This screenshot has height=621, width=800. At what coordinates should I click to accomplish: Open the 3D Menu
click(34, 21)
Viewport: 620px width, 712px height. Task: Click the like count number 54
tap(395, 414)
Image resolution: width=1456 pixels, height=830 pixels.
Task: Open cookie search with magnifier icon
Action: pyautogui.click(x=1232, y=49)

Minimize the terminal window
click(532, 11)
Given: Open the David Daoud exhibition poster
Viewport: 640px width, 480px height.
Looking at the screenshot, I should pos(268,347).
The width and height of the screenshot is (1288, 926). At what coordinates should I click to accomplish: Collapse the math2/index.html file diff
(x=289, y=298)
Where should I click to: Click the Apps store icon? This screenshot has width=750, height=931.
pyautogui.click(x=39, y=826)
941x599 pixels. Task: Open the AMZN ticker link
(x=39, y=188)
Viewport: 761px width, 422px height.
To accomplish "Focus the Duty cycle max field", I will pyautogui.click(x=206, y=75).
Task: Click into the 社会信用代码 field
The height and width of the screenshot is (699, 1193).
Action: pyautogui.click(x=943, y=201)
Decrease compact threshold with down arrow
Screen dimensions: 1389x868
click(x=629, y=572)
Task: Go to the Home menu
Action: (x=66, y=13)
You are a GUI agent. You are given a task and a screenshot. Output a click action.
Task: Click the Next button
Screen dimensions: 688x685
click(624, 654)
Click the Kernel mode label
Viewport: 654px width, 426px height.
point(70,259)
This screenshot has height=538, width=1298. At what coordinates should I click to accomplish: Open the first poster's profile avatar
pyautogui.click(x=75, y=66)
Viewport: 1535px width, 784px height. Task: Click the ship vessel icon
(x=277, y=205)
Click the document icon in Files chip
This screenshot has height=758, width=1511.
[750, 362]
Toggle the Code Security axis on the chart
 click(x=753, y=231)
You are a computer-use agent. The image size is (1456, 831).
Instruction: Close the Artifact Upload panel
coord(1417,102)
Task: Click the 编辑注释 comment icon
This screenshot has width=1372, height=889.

--*--

* **Problem**
Express the data between the lines holding "Where should I" and "will pyautogui.click(x=206, y=75).", inclusive, as a two-column CSV with the headers instruction and action. Give one row for each instruction with the answer that goes with it, and put each value in a quoted field with line breaks replaced by spaces.

* **Task output**
instruction,action
"Where should I click to: Click the Apps store icon? This screenshot has width=750, height=931.","pyautogui.click(x=39, y=826)"
"941x599 pixels. Task: Open the AMZN ticker link","(x=39, y=188)"
"Viewport: 761px width, 422px height. To accomplish ""Focus the Duty cycle max field"",","I will pyautogui.click(x=206, y=75)."